Focus by Michael Gross

boo jacket man photographer taking picture of woman laying downFocus: The secret, sexy, sometimes sordid world of fashion photographers by Michael Gross (2016)

I spotted this book on the “new nonfiction” shelf at the library and debated whether I would want to read it or not. As a photographer and with an interest in sewing (show more actual pattern construction Project Runway!), I was curious what would be included, so since I could still physically manage to carry in my bag of books for the trip, I brought it home.

Alas, not worth the weight. The bibliography was pretty interesting though. However, the first thing that obviously put me off a bit was the cover, because as a feminist, the sexuality and dominance of the photo with the woman laying with eyes closed was, hmm, hate to say offensive because that’s not quite right; kind of like I felt the whole heroin chic phase was not best serving anything either. On the other hand, it does work to illustrate the titillation factor the author strove fore with the subtitle, so I suppose it is a good image for the book.

The book contains a few apparently random photos of people without any figure numbers indicating any relationship to the text of the book. So no reason to really care are look why they were included.
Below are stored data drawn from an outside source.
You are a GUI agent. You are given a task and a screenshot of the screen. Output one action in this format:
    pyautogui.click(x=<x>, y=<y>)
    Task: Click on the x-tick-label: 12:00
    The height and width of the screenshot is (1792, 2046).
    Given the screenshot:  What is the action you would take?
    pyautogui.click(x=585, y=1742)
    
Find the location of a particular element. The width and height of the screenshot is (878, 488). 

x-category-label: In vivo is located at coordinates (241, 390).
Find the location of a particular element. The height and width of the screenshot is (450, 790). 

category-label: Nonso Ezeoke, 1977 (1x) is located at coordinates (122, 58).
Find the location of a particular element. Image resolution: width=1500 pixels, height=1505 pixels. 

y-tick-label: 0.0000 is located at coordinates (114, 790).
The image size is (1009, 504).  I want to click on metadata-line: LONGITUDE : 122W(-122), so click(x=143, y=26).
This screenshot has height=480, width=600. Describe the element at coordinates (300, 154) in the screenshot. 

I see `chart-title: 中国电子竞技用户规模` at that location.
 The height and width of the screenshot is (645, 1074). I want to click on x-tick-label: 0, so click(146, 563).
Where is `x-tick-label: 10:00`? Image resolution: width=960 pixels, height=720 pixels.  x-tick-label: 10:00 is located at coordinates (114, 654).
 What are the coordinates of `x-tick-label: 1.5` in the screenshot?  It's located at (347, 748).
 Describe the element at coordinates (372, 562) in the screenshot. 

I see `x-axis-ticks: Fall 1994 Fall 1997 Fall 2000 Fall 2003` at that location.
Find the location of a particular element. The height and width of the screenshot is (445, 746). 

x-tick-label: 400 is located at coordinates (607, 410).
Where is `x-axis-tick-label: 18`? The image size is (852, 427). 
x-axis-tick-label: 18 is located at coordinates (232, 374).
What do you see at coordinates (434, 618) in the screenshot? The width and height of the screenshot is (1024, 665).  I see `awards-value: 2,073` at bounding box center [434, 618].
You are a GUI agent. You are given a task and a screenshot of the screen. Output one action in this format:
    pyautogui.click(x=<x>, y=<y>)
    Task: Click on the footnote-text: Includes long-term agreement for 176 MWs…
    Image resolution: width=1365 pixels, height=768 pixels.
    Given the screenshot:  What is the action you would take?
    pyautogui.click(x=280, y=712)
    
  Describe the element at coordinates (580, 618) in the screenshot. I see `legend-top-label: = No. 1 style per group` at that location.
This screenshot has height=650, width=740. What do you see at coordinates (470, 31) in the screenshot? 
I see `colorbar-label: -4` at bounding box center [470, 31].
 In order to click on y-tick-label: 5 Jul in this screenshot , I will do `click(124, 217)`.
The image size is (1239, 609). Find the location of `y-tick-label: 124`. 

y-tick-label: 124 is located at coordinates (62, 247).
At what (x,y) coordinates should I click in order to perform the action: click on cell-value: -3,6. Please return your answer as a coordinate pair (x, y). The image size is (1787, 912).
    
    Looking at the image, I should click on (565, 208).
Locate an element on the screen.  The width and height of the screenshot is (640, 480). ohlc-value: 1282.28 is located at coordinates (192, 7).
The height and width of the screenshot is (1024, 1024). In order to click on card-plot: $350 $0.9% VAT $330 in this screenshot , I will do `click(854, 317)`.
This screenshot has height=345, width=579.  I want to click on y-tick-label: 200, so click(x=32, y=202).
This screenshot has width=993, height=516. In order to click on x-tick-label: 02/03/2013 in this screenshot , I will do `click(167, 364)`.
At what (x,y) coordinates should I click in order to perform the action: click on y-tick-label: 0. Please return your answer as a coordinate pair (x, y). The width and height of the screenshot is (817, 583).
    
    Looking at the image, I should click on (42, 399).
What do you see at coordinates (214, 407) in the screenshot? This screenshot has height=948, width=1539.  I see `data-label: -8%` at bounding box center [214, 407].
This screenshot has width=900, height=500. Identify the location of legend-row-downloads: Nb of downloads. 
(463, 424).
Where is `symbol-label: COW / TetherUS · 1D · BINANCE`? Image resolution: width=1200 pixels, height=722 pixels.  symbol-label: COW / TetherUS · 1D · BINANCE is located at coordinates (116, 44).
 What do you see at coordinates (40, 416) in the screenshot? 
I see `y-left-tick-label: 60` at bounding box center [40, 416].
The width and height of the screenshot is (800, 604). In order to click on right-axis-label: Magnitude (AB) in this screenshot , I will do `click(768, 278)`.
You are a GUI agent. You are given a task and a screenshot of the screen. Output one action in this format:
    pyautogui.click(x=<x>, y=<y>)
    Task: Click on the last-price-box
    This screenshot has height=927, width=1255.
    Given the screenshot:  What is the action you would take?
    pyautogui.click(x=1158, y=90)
Sure some of the text probably referenced the people, but it references practically every person the author had known or had notes about. It is mostly names in the 13 page index, with multiple random page references to them.

This basically described the organization of the book. The artsy balderdash of the table of contents further demonstrates the author’s deliberate decision to randomly but potentially with some general historical to contemporary basis.

He tells us things that are kind of a “so?” or “duh” in response, the drugs, the sex, the AIDs devastation, but doesn’t really tell us anything profound or unexpected about anyone. Fun to see that photographer A was technically incompetent but got a pass anyway because of an “artistic eye” and so became well paid and famous while all the assistants (women often) did all the actual work setting the lighting and getting the camera ready. A long standing tradition; exploit employees, fake it until you make it. Find a true believer to pitch you to others with power to hire. Then you die — or become yesterday’s style.

No news here. Mainly a garden salad of naming names of photographers, models, celebrities in a tiny isolated self-involved world of their own.